Hello.
Is there further information/documentation about the scope of the data structures (icl_hash (for task and address lookup), bsd_tree (for FIFO and LIFO queues), icl_list, quark) than the actual code at Quark ?
More detail than some of the current working notes that does not include the hashing nor other implementations (trees, queues) would be appreciated.
I have modified the matmul example to call DGEMM from BLAS under ACML (single threaded) and I was able to achieve slightly better performance (83%) than the multithreaded version of ACML (80%) on our latest AMD processors (Interlagos and Abudhabi). I believe though I can get more performance (~90%) out of quark if I understand better the tuning parameters such as sliding window and locality + work stealing.
One comment that catched my attention on the documentation is that it was recommended to use "numactl --interleave=all ./executable".
This makes no sense if you are really trying to leverage locality on a NUMA system.

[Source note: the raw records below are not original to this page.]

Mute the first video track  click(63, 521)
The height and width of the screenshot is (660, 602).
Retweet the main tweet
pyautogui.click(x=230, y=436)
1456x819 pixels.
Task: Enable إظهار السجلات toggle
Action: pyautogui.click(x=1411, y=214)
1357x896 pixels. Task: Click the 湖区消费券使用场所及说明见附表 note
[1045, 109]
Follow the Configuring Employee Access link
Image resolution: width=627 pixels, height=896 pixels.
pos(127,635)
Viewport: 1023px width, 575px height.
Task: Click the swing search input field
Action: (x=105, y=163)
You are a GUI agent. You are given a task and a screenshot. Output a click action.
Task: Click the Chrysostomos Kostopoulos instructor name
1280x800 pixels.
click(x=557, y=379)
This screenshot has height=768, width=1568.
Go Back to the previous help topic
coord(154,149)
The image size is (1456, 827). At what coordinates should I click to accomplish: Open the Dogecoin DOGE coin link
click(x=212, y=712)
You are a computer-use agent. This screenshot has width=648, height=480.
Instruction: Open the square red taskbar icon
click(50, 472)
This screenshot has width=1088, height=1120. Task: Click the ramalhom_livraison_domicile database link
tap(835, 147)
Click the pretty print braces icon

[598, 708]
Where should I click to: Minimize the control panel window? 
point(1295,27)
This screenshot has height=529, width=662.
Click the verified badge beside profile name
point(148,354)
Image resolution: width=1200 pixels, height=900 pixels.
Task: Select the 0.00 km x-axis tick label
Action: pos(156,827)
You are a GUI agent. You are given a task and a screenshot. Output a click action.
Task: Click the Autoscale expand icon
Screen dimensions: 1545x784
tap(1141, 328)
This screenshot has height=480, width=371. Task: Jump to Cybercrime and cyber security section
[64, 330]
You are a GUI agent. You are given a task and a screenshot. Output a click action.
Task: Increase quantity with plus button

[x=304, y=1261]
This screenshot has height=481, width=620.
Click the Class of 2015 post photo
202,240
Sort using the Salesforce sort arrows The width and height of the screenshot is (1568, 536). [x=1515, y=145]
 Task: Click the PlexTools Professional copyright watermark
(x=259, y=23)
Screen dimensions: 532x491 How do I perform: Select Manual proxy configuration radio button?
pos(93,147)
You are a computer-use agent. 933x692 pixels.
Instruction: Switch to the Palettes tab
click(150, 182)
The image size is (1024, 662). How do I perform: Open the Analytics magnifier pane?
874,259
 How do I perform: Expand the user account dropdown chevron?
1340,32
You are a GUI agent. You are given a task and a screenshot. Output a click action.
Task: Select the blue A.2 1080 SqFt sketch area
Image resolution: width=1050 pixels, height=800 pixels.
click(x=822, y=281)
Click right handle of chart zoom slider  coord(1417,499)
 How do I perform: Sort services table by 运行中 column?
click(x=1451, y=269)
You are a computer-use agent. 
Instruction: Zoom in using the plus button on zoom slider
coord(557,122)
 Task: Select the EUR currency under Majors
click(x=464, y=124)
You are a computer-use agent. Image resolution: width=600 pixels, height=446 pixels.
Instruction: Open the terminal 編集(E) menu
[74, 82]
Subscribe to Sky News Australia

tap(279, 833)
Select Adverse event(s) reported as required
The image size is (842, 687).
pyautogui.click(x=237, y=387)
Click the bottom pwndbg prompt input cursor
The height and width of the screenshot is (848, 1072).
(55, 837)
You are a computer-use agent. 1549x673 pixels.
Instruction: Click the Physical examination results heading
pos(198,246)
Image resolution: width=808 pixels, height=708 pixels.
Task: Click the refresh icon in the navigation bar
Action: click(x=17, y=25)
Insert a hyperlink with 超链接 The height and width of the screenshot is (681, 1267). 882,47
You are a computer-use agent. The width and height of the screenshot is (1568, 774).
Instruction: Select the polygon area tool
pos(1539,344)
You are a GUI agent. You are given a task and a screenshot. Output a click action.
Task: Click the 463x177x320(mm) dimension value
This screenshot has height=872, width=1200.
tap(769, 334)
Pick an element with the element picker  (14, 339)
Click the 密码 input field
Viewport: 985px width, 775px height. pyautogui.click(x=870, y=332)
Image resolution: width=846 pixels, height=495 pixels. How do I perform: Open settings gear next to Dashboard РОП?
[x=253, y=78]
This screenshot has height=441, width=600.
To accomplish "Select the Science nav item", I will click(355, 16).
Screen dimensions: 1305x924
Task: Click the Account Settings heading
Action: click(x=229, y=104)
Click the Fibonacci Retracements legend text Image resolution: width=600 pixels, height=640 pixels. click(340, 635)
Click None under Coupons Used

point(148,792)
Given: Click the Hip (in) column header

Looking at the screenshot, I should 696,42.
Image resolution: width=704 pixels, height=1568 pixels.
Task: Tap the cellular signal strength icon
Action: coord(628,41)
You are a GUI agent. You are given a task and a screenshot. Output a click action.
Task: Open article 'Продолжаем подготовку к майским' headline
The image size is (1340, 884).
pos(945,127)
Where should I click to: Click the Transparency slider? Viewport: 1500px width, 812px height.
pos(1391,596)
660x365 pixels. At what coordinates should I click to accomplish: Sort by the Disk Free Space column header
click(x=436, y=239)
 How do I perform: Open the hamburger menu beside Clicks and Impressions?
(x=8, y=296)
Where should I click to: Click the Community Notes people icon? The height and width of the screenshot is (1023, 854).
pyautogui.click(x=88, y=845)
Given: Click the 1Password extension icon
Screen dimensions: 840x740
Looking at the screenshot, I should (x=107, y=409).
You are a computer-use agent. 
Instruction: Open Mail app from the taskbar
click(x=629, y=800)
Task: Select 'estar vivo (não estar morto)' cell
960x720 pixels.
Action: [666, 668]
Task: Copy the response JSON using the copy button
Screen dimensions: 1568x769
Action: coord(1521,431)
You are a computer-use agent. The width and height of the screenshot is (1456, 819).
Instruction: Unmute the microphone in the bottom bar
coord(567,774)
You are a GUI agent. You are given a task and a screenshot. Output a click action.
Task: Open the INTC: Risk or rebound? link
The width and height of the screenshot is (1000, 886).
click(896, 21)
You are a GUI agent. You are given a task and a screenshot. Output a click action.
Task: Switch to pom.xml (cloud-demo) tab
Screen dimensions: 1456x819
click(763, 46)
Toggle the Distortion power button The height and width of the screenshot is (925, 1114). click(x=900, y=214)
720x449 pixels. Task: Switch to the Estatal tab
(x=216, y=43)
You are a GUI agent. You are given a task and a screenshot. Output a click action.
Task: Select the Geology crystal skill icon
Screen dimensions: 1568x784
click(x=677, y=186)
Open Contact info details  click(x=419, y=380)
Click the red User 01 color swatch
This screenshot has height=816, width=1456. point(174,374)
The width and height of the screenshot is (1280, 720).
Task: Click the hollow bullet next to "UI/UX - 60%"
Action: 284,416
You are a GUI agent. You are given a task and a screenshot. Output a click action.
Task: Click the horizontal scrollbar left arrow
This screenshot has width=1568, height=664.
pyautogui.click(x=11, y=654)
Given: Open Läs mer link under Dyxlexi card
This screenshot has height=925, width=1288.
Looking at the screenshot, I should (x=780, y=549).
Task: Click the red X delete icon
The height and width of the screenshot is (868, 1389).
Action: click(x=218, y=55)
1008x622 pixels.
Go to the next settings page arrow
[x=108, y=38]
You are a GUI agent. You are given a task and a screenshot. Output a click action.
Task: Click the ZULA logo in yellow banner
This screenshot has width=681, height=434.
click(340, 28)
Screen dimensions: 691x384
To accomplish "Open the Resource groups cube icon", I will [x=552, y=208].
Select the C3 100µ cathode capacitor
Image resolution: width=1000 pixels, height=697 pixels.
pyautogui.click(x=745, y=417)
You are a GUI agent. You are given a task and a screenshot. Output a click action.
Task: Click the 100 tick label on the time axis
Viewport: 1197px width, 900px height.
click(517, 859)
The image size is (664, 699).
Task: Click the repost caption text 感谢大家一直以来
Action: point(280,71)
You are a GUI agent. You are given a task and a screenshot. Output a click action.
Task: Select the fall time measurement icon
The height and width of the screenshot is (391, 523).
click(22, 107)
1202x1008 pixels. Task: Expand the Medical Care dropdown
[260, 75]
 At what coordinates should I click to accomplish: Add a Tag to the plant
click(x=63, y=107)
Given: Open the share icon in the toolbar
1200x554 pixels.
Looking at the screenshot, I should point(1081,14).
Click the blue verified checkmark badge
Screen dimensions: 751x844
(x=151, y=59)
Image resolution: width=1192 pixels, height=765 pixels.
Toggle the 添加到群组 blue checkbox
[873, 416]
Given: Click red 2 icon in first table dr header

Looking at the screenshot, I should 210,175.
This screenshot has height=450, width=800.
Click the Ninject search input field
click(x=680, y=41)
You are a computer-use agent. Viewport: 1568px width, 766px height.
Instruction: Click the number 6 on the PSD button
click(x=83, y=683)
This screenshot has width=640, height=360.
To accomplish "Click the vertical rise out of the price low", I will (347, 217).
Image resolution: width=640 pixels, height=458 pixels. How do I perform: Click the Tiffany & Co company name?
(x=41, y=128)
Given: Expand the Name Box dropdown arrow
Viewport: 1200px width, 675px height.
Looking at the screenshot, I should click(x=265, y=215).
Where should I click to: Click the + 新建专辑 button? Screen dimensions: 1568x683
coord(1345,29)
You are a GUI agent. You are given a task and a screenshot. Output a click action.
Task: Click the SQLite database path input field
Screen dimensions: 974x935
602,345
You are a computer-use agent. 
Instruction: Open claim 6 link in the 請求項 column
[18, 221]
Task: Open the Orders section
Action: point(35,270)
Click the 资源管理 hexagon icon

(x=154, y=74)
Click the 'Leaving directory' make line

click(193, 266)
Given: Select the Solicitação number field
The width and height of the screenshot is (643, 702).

All the theory of work stealing but not stealing tasks that would incur into remote memory accesses goes away if you run threads under a system with interleaved memory configuration.
If you run something like DGEMM kernels, definitely, it does not make a big difference to run in interleaved but if you run L[1,2] BLAS kernels, then you raise the level of memory bandwidth requirements so you start being penalized by interleaved configurations.
I want to be able to understand how it is implemented in Quark the work stealing that is cache hierarchy aware.
It should be for instance doable to apply work stealing with not only locality policies but also power policies.
Thanks,
Joshua